Dans notre course, je pris une seconde pour lui jeter un coup d'œil. Un petit filet de sang s'écoulait de sa joue, où un bout de verre avait dû le heurter. Quant à l'autre morceau, la blessure qu'il avait laissée semblait superficielle, il y avait seulement un petit point rouge au milieu de son cou.

- Maintenant, à gauche ! s'écria-t-il, tandis que nous traversions le trottoir d'une ruelle sombre, courant toujours à en perdre haleine.

Les bruits de poursuite se rapprochaient derrière nous. Je risquai un regard en arrière pour évaluer l'écart qui nous séparait de nos attaquants.

Un type au crâne rasé et un autre, très mince, aux longs cheveux bruns, nous pourchassaient à une dizaine de mètres de distance. Durant la fraction de seconde qui me permit de constater qu'ils gagnaient du terrain, je discernai la hargne dans leurs yeux hagards. Cette vision me procura une décharge d'adrénaline, qui m'encouragea à redoubler d'effort.
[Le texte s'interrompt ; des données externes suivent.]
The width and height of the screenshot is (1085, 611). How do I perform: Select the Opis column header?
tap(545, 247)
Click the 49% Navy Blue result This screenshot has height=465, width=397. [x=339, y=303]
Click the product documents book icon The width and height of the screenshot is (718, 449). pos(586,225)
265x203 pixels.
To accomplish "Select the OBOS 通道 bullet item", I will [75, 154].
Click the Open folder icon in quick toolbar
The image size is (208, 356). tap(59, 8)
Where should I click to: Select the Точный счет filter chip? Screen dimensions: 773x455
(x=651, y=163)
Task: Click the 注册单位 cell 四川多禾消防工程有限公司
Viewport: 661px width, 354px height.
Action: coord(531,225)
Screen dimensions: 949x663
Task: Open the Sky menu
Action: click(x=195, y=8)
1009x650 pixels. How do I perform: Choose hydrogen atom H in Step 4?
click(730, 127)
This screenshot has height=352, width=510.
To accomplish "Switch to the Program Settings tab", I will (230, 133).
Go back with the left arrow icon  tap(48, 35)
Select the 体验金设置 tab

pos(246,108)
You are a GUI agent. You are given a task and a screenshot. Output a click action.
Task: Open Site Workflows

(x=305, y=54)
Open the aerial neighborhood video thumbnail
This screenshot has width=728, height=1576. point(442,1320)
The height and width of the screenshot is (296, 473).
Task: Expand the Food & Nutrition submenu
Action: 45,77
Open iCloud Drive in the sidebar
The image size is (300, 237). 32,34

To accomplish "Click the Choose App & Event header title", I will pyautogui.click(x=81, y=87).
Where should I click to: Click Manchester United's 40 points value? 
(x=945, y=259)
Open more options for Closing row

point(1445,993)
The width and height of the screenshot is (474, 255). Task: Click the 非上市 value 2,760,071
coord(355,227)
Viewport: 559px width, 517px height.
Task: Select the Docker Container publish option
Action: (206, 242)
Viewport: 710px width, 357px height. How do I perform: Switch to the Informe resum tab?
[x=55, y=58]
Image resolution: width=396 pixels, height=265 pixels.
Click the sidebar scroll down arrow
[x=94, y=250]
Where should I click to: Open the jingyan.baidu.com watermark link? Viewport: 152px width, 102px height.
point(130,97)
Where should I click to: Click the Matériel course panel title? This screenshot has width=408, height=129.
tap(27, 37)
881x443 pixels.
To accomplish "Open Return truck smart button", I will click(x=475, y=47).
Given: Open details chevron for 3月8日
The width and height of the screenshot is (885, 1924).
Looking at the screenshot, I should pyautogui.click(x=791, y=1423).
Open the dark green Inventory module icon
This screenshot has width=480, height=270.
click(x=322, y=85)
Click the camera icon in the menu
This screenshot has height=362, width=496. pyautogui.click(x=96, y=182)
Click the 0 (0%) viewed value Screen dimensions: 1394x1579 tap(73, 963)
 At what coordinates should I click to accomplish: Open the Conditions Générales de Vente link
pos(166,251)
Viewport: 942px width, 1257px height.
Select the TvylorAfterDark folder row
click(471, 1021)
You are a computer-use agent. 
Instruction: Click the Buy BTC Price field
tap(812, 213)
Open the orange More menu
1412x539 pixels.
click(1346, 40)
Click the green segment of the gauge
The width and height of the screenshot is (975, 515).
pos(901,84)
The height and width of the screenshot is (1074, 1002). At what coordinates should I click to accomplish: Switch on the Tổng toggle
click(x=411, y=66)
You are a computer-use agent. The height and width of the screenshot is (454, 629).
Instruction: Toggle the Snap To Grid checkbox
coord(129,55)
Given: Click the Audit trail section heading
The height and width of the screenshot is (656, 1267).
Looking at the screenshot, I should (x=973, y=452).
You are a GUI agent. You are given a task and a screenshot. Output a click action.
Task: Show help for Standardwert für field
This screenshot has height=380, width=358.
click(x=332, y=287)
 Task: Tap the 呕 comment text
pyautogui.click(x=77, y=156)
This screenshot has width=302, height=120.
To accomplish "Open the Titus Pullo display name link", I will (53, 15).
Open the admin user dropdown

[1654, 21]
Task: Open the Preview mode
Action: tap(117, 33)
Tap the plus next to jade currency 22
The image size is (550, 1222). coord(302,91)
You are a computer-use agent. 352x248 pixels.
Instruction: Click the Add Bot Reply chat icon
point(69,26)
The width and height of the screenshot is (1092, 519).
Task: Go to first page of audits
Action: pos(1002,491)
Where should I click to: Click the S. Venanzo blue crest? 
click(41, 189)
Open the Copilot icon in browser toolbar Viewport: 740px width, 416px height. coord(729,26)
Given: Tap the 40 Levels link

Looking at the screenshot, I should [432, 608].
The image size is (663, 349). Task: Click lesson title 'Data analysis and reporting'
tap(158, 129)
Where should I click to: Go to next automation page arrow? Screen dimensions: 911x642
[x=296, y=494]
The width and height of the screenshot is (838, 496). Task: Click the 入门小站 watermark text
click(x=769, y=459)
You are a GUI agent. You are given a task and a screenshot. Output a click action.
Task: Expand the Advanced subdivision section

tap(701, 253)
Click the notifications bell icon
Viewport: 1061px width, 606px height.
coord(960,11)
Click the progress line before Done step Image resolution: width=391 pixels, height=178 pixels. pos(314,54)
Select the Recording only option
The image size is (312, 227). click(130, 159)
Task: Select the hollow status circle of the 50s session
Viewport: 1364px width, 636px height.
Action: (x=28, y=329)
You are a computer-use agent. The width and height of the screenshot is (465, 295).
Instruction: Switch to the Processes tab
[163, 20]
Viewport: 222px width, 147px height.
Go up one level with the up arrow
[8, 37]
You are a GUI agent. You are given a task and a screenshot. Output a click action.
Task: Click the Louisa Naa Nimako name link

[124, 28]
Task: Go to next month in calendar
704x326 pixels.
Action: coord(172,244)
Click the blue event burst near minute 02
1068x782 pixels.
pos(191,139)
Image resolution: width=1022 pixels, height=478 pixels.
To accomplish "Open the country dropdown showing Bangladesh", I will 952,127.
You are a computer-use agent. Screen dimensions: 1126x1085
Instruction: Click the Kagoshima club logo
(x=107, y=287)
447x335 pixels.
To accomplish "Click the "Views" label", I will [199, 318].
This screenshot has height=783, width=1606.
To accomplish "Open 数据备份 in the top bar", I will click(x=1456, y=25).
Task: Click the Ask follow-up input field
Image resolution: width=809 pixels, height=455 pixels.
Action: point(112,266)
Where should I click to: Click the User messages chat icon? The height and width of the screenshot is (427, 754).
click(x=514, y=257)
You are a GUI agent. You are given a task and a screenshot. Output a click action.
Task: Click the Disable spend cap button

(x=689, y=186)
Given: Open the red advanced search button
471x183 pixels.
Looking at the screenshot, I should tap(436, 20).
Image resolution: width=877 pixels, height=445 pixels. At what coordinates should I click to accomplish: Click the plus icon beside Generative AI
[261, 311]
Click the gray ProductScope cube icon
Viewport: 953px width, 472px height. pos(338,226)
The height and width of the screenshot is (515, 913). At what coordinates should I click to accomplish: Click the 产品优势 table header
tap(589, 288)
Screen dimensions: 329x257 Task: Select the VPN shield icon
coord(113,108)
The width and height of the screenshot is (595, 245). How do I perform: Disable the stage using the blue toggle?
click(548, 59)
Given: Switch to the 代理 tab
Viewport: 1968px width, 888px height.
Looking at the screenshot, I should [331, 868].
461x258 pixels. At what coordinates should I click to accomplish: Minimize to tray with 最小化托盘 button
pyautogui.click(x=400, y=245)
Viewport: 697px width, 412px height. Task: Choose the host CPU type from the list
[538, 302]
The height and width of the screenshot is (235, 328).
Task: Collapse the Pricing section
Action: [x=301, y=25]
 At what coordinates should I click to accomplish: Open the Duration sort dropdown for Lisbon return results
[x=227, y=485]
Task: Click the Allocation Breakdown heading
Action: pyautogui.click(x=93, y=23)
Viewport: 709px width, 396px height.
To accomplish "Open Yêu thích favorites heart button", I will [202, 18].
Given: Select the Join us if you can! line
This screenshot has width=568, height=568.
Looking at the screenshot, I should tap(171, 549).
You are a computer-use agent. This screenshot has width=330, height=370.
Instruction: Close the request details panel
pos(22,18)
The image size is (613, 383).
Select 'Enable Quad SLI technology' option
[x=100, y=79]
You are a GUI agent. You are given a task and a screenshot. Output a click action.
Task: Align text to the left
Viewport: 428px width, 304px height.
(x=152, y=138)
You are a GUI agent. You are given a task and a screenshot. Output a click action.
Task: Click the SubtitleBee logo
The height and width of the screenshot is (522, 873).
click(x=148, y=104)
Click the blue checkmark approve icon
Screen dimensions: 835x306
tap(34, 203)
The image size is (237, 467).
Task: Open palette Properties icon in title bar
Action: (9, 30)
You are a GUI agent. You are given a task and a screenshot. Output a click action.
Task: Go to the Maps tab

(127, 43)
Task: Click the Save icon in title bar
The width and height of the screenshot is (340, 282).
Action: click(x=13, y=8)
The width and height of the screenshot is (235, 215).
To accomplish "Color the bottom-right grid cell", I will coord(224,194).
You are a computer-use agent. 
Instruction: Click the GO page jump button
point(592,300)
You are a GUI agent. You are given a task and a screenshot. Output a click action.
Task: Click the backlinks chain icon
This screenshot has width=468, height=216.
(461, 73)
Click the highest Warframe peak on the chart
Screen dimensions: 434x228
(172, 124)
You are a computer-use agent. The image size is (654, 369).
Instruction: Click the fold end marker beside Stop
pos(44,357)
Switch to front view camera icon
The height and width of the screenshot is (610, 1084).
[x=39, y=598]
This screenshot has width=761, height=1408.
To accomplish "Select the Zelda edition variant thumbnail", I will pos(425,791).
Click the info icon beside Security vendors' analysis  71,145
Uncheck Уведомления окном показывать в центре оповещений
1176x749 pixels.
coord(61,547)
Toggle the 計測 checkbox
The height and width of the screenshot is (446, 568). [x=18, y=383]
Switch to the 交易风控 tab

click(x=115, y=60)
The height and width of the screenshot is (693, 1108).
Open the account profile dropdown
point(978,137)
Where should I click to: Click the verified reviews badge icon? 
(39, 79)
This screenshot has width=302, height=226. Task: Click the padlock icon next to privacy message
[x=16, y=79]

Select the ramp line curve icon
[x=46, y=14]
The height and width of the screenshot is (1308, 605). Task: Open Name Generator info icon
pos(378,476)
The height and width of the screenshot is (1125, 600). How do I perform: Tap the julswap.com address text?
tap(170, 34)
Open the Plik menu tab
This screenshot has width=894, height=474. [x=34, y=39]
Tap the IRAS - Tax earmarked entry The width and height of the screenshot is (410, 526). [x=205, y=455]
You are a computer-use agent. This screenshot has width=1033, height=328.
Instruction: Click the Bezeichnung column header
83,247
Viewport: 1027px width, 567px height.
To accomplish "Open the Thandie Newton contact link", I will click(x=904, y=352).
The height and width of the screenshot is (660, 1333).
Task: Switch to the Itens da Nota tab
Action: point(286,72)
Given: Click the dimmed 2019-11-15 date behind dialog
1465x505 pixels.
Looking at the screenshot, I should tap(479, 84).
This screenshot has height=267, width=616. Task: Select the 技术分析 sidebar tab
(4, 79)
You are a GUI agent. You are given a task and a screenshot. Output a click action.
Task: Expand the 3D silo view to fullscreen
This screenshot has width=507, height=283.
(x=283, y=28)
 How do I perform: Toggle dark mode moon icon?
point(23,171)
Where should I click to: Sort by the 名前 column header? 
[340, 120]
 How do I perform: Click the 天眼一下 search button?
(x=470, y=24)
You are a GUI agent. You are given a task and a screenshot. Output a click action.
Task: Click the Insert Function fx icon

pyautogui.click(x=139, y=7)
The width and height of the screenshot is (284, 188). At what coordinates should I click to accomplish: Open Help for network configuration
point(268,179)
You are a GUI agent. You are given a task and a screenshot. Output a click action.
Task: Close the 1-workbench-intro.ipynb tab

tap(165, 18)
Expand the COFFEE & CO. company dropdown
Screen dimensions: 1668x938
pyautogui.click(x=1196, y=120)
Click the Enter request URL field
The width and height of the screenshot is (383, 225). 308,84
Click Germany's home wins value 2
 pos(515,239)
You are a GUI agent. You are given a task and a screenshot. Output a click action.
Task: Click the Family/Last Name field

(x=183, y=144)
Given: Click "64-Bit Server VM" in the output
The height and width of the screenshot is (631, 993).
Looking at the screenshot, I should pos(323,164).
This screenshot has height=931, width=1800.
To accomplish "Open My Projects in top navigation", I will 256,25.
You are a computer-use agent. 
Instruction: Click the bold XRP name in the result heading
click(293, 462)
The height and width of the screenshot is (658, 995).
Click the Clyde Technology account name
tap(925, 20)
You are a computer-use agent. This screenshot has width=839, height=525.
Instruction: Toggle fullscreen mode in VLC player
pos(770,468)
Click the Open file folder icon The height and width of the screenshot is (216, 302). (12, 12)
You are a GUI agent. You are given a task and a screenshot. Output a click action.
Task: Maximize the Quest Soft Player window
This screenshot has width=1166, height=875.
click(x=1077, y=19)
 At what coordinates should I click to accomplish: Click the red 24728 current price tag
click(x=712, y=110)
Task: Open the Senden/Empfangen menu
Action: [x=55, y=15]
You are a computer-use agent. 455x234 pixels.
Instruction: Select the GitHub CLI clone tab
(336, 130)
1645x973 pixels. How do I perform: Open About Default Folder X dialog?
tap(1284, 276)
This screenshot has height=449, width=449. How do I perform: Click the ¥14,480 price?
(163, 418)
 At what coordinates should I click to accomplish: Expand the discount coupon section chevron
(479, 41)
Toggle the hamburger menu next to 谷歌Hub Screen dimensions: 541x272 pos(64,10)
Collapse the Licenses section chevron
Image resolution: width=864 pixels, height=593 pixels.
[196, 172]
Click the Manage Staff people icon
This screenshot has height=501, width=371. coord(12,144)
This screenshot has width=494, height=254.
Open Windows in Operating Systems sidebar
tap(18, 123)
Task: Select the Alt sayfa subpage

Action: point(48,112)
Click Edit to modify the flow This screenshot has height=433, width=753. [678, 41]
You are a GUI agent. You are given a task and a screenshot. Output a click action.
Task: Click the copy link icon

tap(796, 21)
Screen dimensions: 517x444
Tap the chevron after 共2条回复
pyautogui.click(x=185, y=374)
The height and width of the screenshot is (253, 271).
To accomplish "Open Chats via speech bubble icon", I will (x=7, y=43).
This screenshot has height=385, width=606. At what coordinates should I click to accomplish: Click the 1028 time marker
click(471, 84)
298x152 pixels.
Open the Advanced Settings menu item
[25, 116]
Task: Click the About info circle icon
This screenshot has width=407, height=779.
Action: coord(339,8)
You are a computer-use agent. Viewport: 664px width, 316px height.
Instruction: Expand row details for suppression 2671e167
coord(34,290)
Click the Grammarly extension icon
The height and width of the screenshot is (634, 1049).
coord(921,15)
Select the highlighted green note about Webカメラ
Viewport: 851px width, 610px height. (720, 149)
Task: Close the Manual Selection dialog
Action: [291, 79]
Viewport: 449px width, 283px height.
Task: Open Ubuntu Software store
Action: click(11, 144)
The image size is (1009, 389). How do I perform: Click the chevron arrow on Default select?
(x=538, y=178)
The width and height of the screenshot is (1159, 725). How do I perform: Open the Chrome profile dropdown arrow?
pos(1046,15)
- Par là ! brailla Julien.

Il me tira par la main et bifurqua à droite. Nous dévâlames la volée de marches qui nous faisait face. Après avoir tourné à l'angle de plusieurs nouvelles rues, le cœur battant à tout rompre, je finis par ralentir l'allure, trop essoufflée pour poursuivre à ce rythme.

Le sang pulsant par à-coups brutaux dans mes veines, résonnait dans mes tympans. Ma trachée et mes poumons me brûlaient. La tête me tournait, tandis que ma vision, rendue floue par l'effort soudain et intense, se brouillait.

Julien, qui me regardait tout en courant, décéléra également l'allure, pour rester à ma hauteur.

Il semblait que nous avions semé nos poursuivants, car je ne les entendais plus au loin. Aussi, rassurée, je m'autorisai à m'arrêter, pantelante. Julien fit de même, jetant des regards inquiets en arrière, afin de surveiller la rue.

Il me saisit délicatement par les épaules et me guida jusqu'à un banc proche, afin que je m'y assoie.

Tout tournait autour de moi, je ne parvenais pas à reprendre ma respiration, trop paniquée. Le jeune homme aussi était hors d'haleine, et je remarquai qu'il tremblait. Il s'affala à mes côtés sur le banc, cherchant son souffle.

Il nous fallut plusieurs minutes avant de retrouver nos esprits. Lorsque je parvins enfin à réduire le rythme de ma respiration, je me penchai en avant, les coudes sur les cuisses. J'avais bien failli tourner de l'œil. Heureusement que nos poursuivants n'avaient pas réussi à nous talonner plus longtemps ; je n'aurais pas tenu une minute de plus.

- Est-ce que... ça va ? m'interrogea Julien, tournant ses yeux noisette vers moi.

Je secouai la tête, sans bien savoir si mon geste signifiait "oui" ou "non".

Je n'arrivais pas à croire ce qui venait de nous arriver. En quelques instants, notre soirée, légère et agréable, avait tourné à l'angoisse totale. Jamais je n'avais eu si peur, ni n'avais couru si vite.

Esquissant un sourire désabusé sur ses lèvres, le souffle toujours un peu court, Julien dit :

- En fait, t'étais vraiment sérieuse, quand t'as dit que t'avais une lacrymo.

Son ton presque désinvolte me laissa sans voix. Je me contentai de le fixer avec incrédulité. Comment arrivait-il à plaisanter dans un tel moment ?

Sans savoir pourquoi, sa réflexion me donna envie de l'embrasser.

"Tournez à gauche." fit alors la voix du GPS de Julien.